The experiences of Louis CK and Leo Laporte should make all of us reconsider what new digital technologies have made possible for our own careers.
Turning pro with Google+ Hangouts
But wait a minute, you might say. I’m not America’s hottest comedian, nor do I have decades of broadcasting experience. How does all this apply to me?
You might be surprised.
What’s important to know is that new opportunities arise every year. What CK and Laporte did when they started was not possible five years earlier. And what was impossible last year may be possible now.
One brilliant example is the Hangouts feature of Google+. Hangouts, the social network’s free group videoconferencing feature, didn’t exist even six months ago, but now people are using it to remake their careers.
People with something to teach are turning Hangouts into classrooms, for example.

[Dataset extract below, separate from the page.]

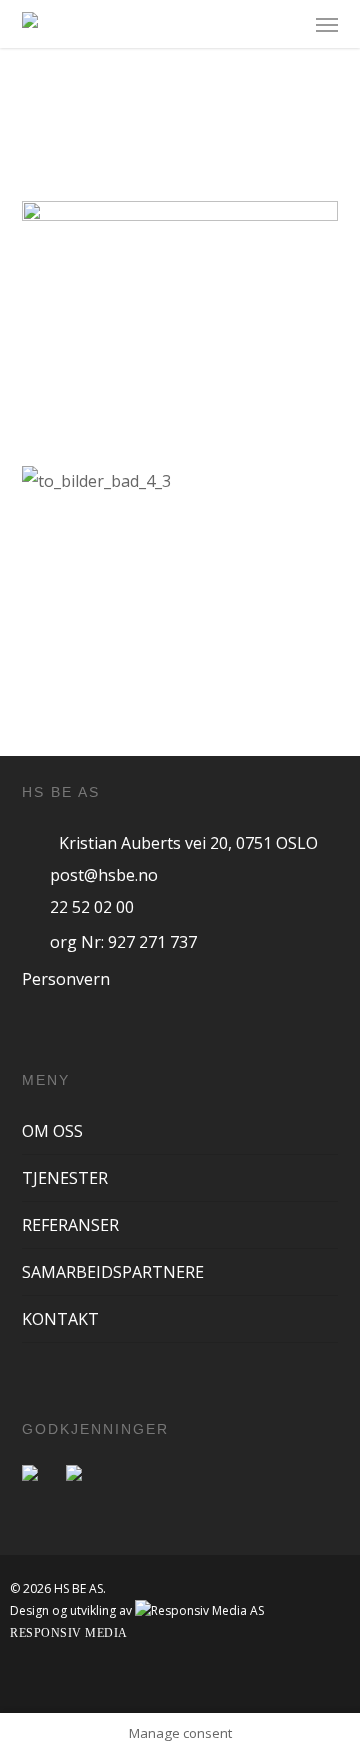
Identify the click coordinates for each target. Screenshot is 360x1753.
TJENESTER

Music teachers like Rob Michael and Serge Chubinsky-Orlov are able to welcome students from all around the world and teach group classes (taking advantage of Hangout’s ability to handle 10 people at once).
Lee Allison launched the Google+ Cooking School.
Photographer Maximilian Majewski does a Hangouts-based show called Photohangouts.
Jens Graikowski launched Hangouts-based “Cool Languages Classes,” which are open to students from all over the world.
Performers like Daria Musk are turning Hangouts into global stages. Musk told me that Google+ Hangouts “changed my life and career overnight.”
As Google+ grows, just about anyone with something to share or teach will be able to find paying students, even if the subject is obscure.
This week, Google announced upcoming features that could make Hangouts even more career-transformational.
One Hangouts feature known as Hangouts On Air lets a select group of users live-stream Hangout sessions via YouTube.
Google said that it would expand the number of people who can use the service, and make it “self-service,” meaning any approved user can just initiate a live broadcast.
Better still, Google will record these Hangout sessions and post them on YouTube.
These features will be soon rolled out to all Google+ users.
I was on the TWiT show This Week in Google this week, and Laporte told me that if these features had existed when he founded TWiT, he might have used them for some of his programming. That’s just another way of saying that Google’s new Hangouts make following in Laporte’s footsteps a lot easier than it would have been five years ago.
The new world of career re-invention
The Google+ Hangouts feature is just one example of the new universe of technologies that cut out the middleman and let people connect directly to an audience, customers or students.
Others include Amazon’s various publishing programs for self-publishing at very low cost, or Kickstarter, which uses a pledge system for raising money to create just about anything, from mobile gadget accessories to documentaries. And there are hundreds of others.
The trick is to constantly re-examine what your skills and passions are, what markets exist for those gifts, and how new technologies that eliminate the need for controlling intermediaries can help you create a new business that puts you in the driver’s seat of your own work — and your career.